Either way, the story becomes a space for interpretation, not just entertainment.
Why critics are uneasy
However, there is a serious concern on the other side.
A power that sees fate can be fun, but it can also make destiny look too attractive.
The idea that the future is already known may feel reassuring, yet it can weaken the habit of thinking, preparing, and taking responsibility.
Life is not a fixed script.
It unfolds through choices.
In real life, what matters is not fate-reading but judgment.
Should someone buy insurance, adjust a loan, save for retirement, or plan for a child's education? Those are not questions for prophecy.
They are questions for careful planning.
Fortune-telling can be dramatic in fiction, but in daily life it cannot replace discipline, information, and common sense.
There is also a cultural risk.
When stories repeatedly glamorize fortune-telling, people may start leaning too hard on it in their own lives.
Health concerns may be treated as intuition instead of medicine.
Work problems may be handled through hints instead of honest talk.
That can lead to confusion and wasted energy.
And for younger viewers already facing job insecurity, career changes, and housing stress, a strong fate-based story may blur the line between imagination and reality.
Critics are not simply rejecting the idea out of habit.
They are defending human freedom and responsibility.
The more captivating the fate-reading office worker becomes, the more the audience has to ask: Is the real issue foresight, or is it the choice we make right now?
The stronger the desire to know everything, the weaker the habit of thinking for oneself can become.
That is why the criticism matters.
It is less about banning fantasy and more about protecting a clear view of human limits.
The character becomes more interesting when the story keeps that tension alive.
What the story may leave behind
The real theme is attitude
In the end, the most lasting part of this drama may not be whether it predicts the future correctly.
It may be the way it treats uncertainty itself.
Foresight is only the setup.
The deeper question is how a person lives after receiving it.
Would seeing another person's destiny make someone kinder, more careful, and more humble?
Or more arrogant?
The answer will come from the character's choices, not the premise alone.
That is where Si In-guk's role has room to shine.
The drama gives an ordinary office worker a remarkable ability, and that contrast is powerful.
Most people already practice a small kind of foresight every day.
They do it when they sign a lease, plan debt payments, compare savings, or prepare for retirement.
The difference is that the character appears to see it for real.
So this is not only a supernatural story.
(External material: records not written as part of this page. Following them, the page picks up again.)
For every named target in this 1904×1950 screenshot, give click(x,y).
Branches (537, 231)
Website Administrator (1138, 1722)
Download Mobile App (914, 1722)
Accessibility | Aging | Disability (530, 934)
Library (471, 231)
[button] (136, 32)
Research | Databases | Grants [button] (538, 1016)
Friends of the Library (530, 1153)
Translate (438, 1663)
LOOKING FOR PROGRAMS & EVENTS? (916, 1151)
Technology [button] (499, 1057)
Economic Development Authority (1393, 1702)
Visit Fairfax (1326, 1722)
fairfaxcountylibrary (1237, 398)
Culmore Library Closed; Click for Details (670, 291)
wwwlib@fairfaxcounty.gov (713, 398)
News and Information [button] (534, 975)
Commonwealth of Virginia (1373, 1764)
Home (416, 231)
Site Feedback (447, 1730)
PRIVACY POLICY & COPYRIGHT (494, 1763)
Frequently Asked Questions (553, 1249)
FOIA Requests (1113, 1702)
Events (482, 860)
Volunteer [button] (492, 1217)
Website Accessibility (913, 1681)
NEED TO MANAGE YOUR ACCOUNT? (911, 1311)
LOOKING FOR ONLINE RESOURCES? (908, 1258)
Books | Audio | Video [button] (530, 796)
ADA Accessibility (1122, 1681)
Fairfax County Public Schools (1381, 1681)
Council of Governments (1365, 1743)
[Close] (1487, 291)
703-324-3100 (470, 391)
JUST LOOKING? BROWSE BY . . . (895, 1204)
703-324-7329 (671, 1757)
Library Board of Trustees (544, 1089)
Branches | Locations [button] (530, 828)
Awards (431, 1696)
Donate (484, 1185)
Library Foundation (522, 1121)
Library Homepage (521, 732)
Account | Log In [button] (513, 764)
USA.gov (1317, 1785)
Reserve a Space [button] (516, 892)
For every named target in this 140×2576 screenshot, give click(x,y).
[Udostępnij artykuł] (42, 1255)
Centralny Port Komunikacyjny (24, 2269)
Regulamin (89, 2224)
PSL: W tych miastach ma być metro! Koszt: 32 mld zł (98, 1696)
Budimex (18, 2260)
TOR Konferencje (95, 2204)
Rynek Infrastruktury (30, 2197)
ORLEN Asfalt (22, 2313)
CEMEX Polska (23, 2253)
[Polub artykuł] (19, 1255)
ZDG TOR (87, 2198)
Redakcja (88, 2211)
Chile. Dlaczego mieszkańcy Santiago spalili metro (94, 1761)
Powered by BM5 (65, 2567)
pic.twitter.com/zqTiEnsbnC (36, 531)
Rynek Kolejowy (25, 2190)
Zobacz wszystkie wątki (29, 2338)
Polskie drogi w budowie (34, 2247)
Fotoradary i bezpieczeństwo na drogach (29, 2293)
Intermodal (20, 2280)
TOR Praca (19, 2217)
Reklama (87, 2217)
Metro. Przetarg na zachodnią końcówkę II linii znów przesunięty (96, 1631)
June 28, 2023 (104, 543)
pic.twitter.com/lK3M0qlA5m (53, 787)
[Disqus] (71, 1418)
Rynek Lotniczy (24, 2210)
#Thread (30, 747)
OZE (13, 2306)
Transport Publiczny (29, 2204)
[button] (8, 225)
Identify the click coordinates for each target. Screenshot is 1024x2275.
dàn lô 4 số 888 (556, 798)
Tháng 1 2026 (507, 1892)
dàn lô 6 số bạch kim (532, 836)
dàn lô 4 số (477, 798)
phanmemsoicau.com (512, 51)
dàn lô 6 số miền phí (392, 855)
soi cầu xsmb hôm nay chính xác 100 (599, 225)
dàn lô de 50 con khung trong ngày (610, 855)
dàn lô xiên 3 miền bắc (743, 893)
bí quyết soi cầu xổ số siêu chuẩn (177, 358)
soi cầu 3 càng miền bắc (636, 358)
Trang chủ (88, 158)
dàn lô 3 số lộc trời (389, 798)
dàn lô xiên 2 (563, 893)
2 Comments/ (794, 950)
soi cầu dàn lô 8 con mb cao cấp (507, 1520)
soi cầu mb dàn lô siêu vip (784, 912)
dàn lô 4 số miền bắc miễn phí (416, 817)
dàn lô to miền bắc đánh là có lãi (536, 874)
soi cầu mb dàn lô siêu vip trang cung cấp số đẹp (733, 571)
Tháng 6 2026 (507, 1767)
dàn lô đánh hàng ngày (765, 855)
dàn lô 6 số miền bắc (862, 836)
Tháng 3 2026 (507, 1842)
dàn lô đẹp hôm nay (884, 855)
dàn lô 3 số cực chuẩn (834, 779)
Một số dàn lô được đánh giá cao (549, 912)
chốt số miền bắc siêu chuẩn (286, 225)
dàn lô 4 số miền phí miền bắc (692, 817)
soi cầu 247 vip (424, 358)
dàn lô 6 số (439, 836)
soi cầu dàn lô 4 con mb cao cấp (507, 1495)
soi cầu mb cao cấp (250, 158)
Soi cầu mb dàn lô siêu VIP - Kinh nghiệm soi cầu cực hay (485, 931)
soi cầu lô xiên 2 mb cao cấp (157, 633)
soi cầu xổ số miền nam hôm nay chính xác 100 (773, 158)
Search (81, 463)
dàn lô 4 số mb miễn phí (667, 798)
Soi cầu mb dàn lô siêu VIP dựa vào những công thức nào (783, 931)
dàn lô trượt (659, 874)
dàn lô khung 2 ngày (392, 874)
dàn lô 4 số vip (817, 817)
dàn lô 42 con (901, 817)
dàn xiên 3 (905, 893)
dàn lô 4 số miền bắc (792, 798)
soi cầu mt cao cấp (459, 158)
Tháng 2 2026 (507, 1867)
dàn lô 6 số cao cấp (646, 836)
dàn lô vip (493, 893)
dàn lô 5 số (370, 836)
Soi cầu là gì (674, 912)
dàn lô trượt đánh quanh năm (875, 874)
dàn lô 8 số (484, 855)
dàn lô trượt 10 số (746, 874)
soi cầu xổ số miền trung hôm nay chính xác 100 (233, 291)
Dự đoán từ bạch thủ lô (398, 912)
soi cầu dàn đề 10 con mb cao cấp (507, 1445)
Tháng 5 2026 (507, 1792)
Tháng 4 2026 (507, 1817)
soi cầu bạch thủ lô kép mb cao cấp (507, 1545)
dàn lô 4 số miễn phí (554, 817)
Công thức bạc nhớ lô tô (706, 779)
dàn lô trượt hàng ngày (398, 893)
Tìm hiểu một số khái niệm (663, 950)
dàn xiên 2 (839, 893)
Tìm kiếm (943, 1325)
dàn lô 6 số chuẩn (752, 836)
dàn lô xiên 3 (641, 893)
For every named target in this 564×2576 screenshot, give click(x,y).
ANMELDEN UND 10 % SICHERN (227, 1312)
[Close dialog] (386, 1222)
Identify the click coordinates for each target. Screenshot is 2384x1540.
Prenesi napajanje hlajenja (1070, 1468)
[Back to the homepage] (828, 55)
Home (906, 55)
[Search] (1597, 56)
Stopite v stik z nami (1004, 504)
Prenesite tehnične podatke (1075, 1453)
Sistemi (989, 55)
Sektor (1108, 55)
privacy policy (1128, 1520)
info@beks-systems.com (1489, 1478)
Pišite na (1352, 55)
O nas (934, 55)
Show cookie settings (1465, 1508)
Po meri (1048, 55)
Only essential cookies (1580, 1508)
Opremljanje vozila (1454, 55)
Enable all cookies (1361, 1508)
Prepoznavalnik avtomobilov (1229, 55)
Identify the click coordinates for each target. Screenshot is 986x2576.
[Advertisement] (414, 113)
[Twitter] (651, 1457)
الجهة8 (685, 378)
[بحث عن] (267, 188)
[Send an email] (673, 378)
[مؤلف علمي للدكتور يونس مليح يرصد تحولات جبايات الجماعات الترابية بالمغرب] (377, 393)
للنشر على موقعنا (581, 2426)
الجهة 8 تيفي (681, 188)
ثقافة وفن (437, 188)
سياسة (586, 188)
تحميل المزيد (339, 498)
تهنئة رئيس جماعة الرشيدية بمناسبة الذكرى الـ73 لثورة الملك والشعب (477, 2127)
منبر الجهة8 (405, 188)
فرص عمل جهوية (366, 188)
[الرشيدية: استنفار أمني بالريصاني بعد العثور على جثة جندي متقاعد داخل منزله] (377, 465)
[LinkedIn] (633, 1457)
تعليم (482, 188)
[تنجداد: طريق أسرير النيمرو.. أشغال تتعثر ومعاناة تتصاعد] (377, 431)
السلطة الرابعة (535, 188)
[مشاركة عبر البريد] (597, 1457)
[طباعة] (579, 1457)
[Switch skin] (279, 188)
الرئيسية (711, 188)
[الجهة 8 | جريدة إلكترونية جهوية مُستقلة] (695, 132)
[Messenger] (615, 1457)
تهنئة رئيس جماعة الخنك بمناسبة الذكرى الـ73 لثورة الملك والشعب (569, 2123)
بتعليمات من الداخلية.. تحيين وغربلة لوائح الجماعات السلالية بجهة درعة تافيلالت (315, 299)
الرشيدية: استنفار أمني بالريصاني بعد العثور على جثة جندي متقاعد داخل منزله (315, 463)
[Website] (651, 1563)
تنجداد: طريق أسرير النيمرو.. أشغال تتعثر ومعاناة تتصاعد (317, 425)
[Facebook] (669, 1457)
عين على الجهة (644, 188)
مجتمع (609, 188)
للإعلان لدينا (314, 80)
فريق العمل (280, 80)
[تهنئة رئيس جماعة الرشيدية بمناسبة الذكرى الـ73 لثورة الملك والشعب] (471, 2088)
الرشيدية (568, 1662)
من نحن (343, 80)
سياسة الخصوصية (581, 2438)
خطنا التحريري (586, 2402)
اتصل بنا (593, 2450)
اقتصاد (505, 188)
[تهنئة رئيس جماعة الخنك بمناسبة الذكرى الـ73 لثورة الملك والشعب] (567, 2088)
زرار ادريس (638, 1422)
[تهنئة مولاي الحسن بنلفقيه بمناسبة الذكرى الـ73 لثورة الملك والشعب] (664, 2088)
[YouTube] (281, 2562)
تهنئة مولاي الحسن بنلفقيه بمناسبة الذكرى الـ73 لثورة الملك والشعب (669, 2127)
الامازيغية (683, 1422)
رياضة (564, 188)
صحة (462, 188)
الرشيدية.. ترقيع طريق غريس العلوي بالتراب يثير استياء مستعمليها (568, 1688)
It is also a portrait of anxiety in a very modern age.
The shine is fantasy, but the center is deeply human.
People want certainty, and stories keep offering tools to chase it.
If this one succeeds, it could linger because it speaks to that desire honestly.
If it fails, it may just be remembered as a clever concept.
Either way, the real test is not the power itself, but what the story asks through it.
One question is enough
To sum it up, the drama moves an ancient conflict between fate and choice into the most realistic place possible: the office.
Supporters will see fresh imagination and broader emotional reach.
Critics will worry about romanticizing destiny and dulling real-world judgment.
Both views make sense.
That is what makes the project interesting.
Fortune-telling, foresight, office life, anxiety, and choice all reflect one another here.
And in that reflection, the audience is left with a simple question.
If you could see the future, would you really be happier, or would you only carry a heavier present?
Are you more drawn to stories about reading fate, or stories about changing it?